ZU ERLEDIGEN:
Schreib den Abschnitt von der Zeile mit „Task: Select Unassigned Extensions in sidebar“ bis zur Zeile mit „will [x=419, y=54].“ (beide mit eingeschlossen) als JSON-Liste von Strings um, einen String pro Zeile und ohne Leerzeilen.

VORGEGEBENE DATEN:
........

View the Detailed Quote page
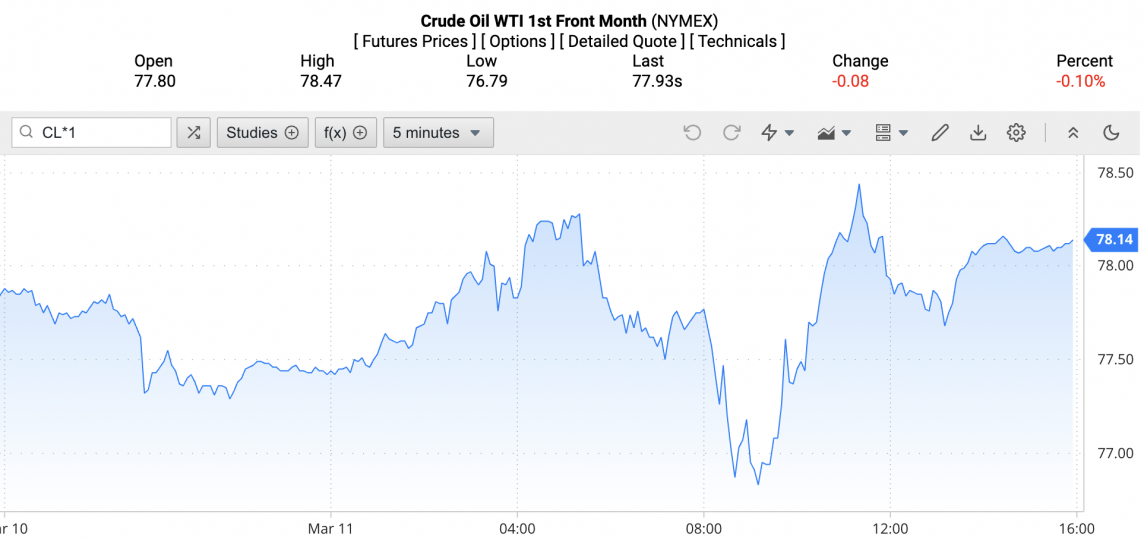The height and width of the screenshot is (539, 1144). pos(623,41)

........

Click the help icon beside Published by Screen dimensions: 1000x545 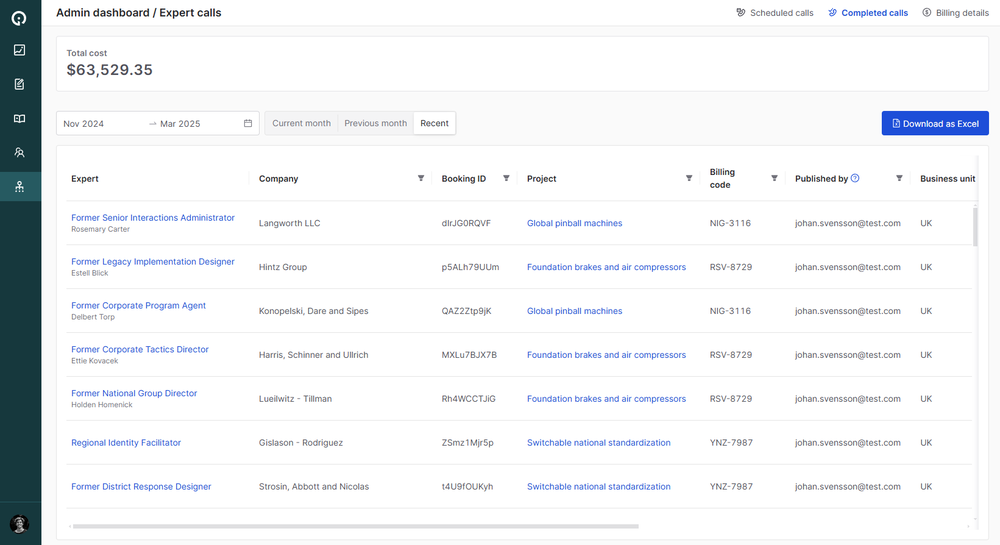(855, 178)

........

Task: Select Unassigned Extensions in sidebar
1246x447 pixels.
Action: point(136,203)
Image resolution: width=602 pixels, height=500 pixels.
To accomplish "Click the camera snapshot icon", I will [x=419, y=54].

........

ERGEBNIS:
[
  "Task: Select Unassigned Extensions in sidebar",
  "1246x447 pixels.",
  "Action: point(136,203)",
  "Image resolution: width=602 pixels, height=500 pixels.",
  "To accomplish \"Click the camera snapshot icon\", I will [x=419, y=54]."
]